◆ 必要な作業:
1: ITエンジニアの残業についての文章から、「アンケートでは全体の44.1」を含む箇所で始まり「排除することを最優先で行う」」で終わる部分を、一字も変えずに書き写してください。
2: ITエンジニアの残業についての文章によると、アンケートで「残業をしないため/減らすための工夫をしている」と答えたITエンジニアは全体の何%ですか。

◆ 提示された文章:
ここまで、ITエンジニアの残業の現実について見てきた。自分の意思によらない残業がほとんどとはいえ、会社の対応に頼っていてはいられないとなると、なんとか自分で工夫して減らすしかない。
アンケートでは全体の44.1%のITエンジニアが「残業をしないため/減らすための工夫をしている」と回答。それら工夫をしているITエンジニアに、内容と効果を具体的に教えてもらった。その回答をいくつかに分類したものが図4だ。
「スケジューリング」(28.6%)、「ツール・効率化」(13.2%)、「朝の時間の活用」(12.1%)、「業務に優先順位を付ける」(11.0%)、「業務/情報の共有」(8.8%)などが残業を減らすために行われているようだ。それぞれの回答を詳しく見てみよう。
「むちゃなスケジュールを立てない。最初は余裕を持ち過ぎぐらいのスケジュールにする」
「ネットで情報を調べる場合には、見切りの時間を決めて必要以上の時間をかけない。電話はすべて自分からかけ、相手からの折り返しを待つことを極力避ける。このようにして予定外の時間を減らすことで、残業を減らしている」
「常にスケジュールや締め切りを意識し、リスクになりそうなものを排除することを最優先で行う」

◆ 提供情報:
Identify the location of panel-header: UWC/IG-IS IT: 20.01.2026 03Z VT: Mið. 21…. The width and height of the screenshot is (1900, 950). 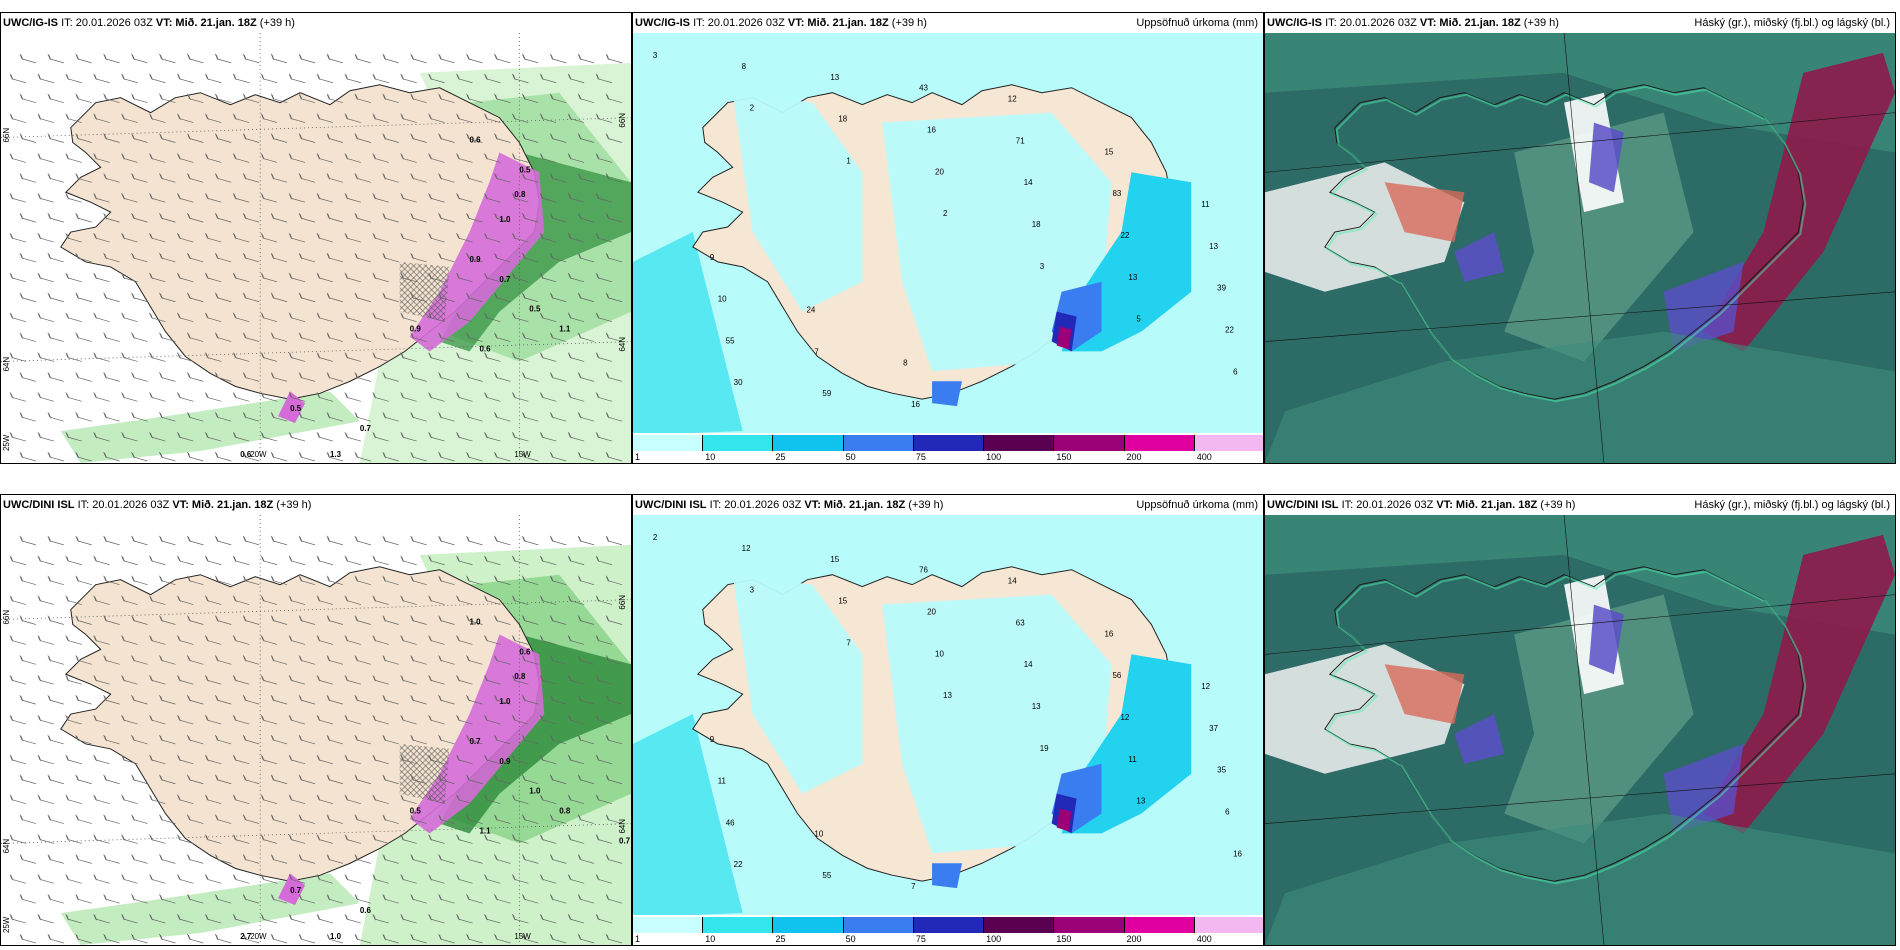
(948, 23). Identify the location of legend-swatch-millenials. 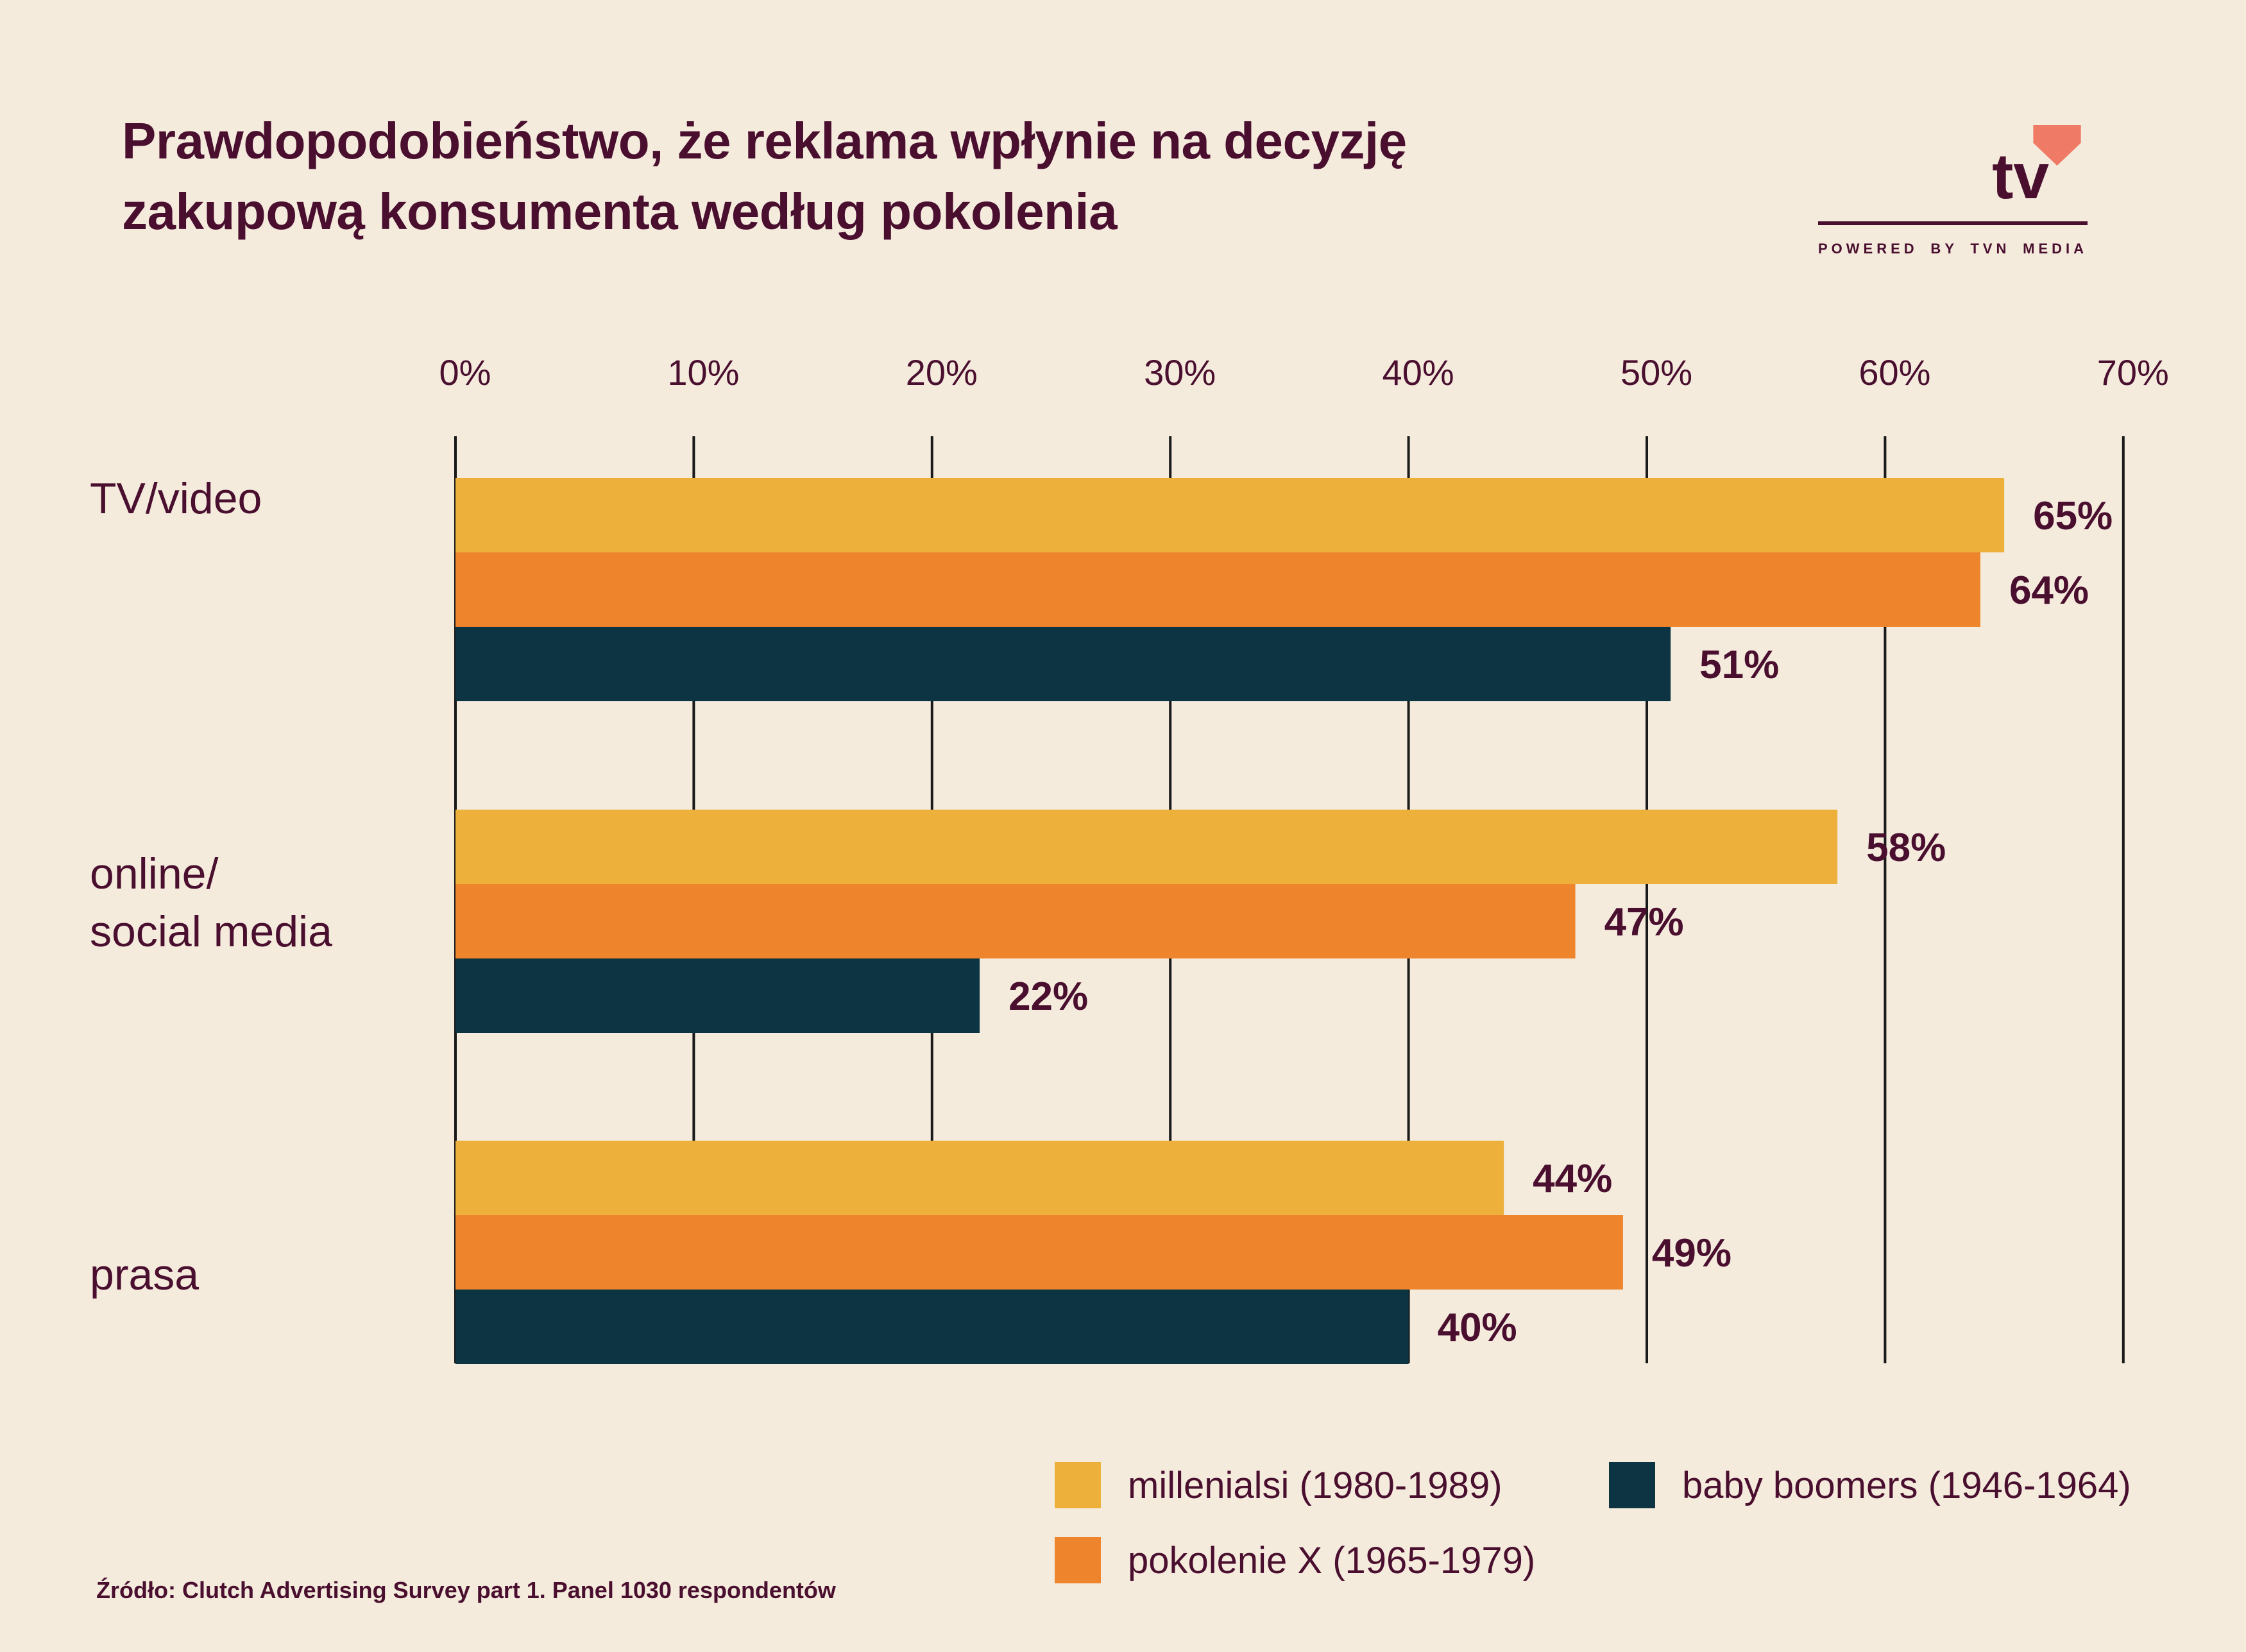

◆ 課題への解答:
1:
アンケートでは全体の44.1%のITエンジニアが「残業をしないため/減らすための工夫をしている」と回答。それら工夫をしているITエンジニアに、内容と効果を具体的に教えてもらった。その回答をいくつかに分類したものが図4だ。
「スケジューリング」(28.6%)、「ツール・効率化」(13.2%)、「朝の時間の活用」(12.1%)、「業務に優先順位を付ける」(11.0%)、「業務/情報の共有」(8.8%)などが残業を減らすために行われているようだ。それぞれの回答を詳しく見てみよう。
「むちゃなスケジュールを立てない。最初は余裕を持ち過ぎぐらいのスケジュールにする」
「ネットで情報を調べる場合には、見切りの時間を決めて必要以上の時間をかけない。電話はすべて自分からかけ、相手からの折り返しを待つことを極力避ける。このようにして予定外の時間を減らすことで、残業を減らしている」
「常にスケジュールや締め切りを意識し、リスクになりそうなものを排除することを最優先で行う」

2: 全体の44.1%です。